The entries below should be copied exactly and completely.

Stored data entries
........

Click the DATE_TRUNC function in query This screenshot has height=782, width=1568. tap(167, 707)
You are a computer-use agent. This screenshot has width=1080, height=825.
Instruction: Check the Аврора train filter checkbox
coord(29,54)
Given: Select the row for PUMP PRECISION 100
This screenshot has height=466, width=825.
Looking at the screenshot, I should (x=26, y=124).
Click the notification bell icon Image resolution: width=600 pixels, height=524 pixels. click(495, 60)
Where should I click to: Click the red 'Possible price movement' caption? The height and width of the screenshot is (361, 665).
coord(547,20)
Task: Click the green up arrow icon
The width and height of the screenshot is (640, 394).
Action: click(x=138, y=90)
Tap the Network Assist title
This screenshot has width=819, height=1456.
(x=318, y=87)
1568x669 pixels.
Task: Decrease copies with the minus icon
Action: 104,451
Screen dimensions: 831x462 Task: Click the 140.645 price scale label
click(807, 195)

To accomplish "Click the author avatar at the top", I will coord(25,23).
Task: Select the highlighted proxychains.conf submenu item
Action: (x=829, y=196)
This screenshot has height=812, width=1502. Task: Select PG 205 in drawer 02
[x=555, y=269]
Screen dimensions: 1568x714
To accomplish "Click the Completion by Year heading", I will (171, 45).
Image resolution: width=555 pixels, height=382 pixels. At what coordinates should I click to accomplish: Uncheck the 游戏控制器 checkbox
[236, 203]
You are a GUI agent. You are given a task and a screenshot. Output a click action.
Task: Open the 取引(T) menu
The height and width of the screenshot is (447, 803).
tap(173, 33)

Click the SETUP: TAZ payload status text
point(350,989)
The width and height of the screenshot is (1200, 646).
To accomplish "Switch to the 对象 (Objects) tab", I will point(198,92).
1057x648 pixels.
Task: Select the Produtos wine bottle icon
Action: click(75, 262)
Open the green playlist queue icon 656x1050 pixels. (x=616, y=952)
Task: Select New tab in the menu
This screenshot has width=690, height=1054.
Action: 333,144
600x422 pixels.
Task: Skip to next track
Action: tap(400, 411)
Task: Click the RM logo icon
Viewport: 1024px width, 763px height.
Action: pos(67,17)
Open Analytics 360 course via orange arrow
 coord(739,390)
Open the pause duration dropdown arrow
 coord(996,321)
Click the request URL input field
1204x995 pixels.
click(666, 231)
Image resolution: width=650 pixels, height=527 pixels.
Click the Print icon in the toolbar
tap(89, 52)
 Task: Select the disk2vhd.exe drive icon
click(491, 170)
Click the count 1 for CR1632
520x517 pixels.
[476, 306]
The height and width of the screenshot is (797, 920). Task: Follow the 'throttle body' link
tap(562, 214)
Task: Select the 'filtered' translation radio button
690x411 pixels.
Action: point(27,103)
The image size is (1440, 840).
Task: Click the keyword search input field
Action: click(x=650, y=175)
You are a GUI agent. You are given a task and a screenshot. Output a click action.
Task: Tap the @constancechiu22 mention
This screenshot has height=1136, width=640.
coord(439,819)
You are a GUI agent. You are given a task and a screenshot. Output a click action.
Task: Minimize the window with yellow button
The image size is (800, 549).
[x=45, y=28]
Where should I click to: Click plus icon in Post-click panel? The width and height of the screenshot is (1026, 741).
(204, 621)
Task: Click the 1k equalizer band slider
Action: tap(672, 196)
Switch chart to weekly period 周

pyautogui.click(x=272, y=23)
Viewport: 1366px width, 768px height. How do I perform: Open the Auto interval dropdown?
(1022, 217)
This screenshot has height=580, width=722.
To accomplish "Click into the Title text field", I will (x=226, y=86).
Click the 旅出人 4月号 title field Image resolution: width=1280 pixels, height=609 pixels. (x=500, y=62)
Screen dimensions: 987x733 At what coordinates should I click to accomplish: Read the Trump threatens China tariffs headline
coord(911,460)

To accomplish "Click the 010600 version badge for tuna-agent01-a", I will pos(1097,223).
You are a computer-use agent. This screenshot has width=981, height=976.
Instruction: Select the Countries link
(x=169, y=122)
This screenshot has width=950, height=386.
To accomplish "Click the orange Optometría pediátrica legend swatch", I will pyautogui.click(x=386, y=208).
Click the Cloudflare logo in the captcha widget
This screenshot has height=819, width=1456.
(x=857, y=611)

........

▶ [Response box]
Click the DATE_TRUNC function in query This screenshot has height=782, width=1568. tap(167, 707)
You are a computer-use agent. This screenshot has width=1080, height=825.
Instruction: Check the Аврора train filter checkbox
coord(29,54)
Given: Select the row for PUMP PRECISION 100
This screenshot has height=466, width=825.
Looking at the screenshot, I should (x=26, y=124).
Click the notification bell icon Image resolution: width=600 pixels, height=524 pixels. click(495, 60)
Where should I click to: Click the red 'Possible price movement' caption? The height and width of the screenshot is (361, 665).
coord(547,20)
Task: Click the green up arrow icon
The width and height of the screenshot is (640, 394).
Action: click(x=138, y=90)
Tap the Network Assist title
This screenshot has width=819, height=1456.
(x=318, y=87)
1568x669 pixels.
Task: Decrease copies with the minus icon
Action: 104,451
Screen dimensions: 831x462 Task: Click the 140.645 price scale label
click(807, 195)

To accomplish "Click the author avatar at the top", I will coord(25,23).
Task: Select the highlighted proxychains.conf submenu item
Action: (x=829, y=196)
This screenshot has height=812, width=1502. Task: Select PG 205 in drawer 02
[x=555, y=269]
Screen dimensions: 1568x714
To accomplish "Click the Completion by Year heading", I will (171, 45).
Image resolution: width=555 pixels, height=382 pixels. At what coordinates should I click to accomplish: Uncheck the 游戏控制器 checkbox
[236, 203]
You are a GUI agent. You are given a task and a screenshot. Output a click action.
Task: Open the 取引(T) menu
The height and width of the screenshot is (447, 803).
tap(173, 33)

Click the SETUP: TAZ payload status text
point(350,989)
The width and height of the screenshot is (1200, 646).
To accomplish "Switch to the 对象 (Objects) tab", I will point(198,92).
1057x648 pixels.
Task: Select the Produtos wine bottle icon
Action: click(75, 262)
Open the green playlist queue icon 656x1050 pixels. (x=616, y=952)
Task: Select New tab in the menu
This screenshot has width=690, height=1054.
Action: 333,144
600x422 pixels.
Task: Skip to next track
Action: tap(400, 411)
Task: Click the RM logo icon
Viewport: 1024px width, 763px height.
Action: pos(67,17)
Open Analytics 360 course via orange arrow
 coord(739,390)
Open the pause duration dropdown arrow
 coord(996,321)
Click the request URL input field
1204x995 pixels.
click(666, 231)
Image resolution: width=650 pixels, height=527 pixels.
Click the Print icon in the toolbar
tap(89, 52)
 Task: Select the disk2vhd.exe drive icon
click(491, 170)
Click the count 1 for CR1632
520x517 pixels.
[476, 306]
The height and width of the screenshot is (797, 920). Task: Follow the 'throttle body' link
tap(562, 214)
Task: Select the 'filtered' translation radio button
690x411 pixels.
Action: point(27,103)
The image size is (1440, 840).
Task: Click the keyword search input field
Action: click(x=650, y=175)
You are a GUI agent. You are given a task and a screenshot. Output a click action.
Task: Tap the @constancechiu22 mention
This screenshot has height=1136, width=640.
coord(439,819)
You are a GUI agent. You are given a task and a screenshot. Output a click action.
Task: Minimize the window with yellow button
The image size is (800, 549).
[x=45, y=28]
Where should I click to: Click plus icon in Post-click panel? The width and height of the screenshot is (1026, 741).
(204, 621)
Task: Click the 1k equalizer band slider
Action: tap(672, 196)
Switch chart to weekly period 周

pyautogui.click(x=272, y=23)
Viewport: 1366px width, 768px height. How do I perform: Open the Auto interval dropdown?
(1022, 217)
This screenshot has height=580, width=722.
To accomplish "Click into the Title text field", I will (x=226, y=86).
Click the 旅出人 4月号 title field Image resolution: width=1280 pixels, height=609 pixels. (x=500, y=62)
Screen dimensions: 987x733 At what coordinates should I click to accomplish: Read the Trump threatens China tariffs headline
coord(911,460)

To accomplish "Click the 010600 version badge for tuna-agent01-a", I will pos(1097,223).
You are a computer-use agent. This screenshot has width=981, height=976.
Instruction: Select the Countries link
(x=169, y=122)
This screenshot has width=950, height=386.
To accomplish "Click the orange Optometría pediátrica legend swatch", I will pyautogui.click(x=386, y=208).
Click the Cloudflare logo in the captcha widget
This screenshot has height=819, width=1456.
(x=857, y=611)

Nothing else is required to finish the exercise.